** BEGIN Provided entries **

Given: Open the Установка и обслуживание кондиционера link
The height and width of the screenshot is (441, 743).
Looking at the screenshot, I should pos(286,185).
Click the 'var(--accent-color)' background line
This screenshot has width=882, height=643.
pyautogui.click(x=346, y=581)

** END Provided entries **

Stated problem: Reproduce every one of the entries above word for word, without changing anything.

Output below:
Given: Open the Установка и обслуживание кондиционера link
The height and width of the screenshot is (441, 743).
Looking at the screenshot, I should pos(286,185).
Click the 'var(--accent-color)' background line
This screenshot has width=882, height=643.
pyautogui.click(x=346, y=581)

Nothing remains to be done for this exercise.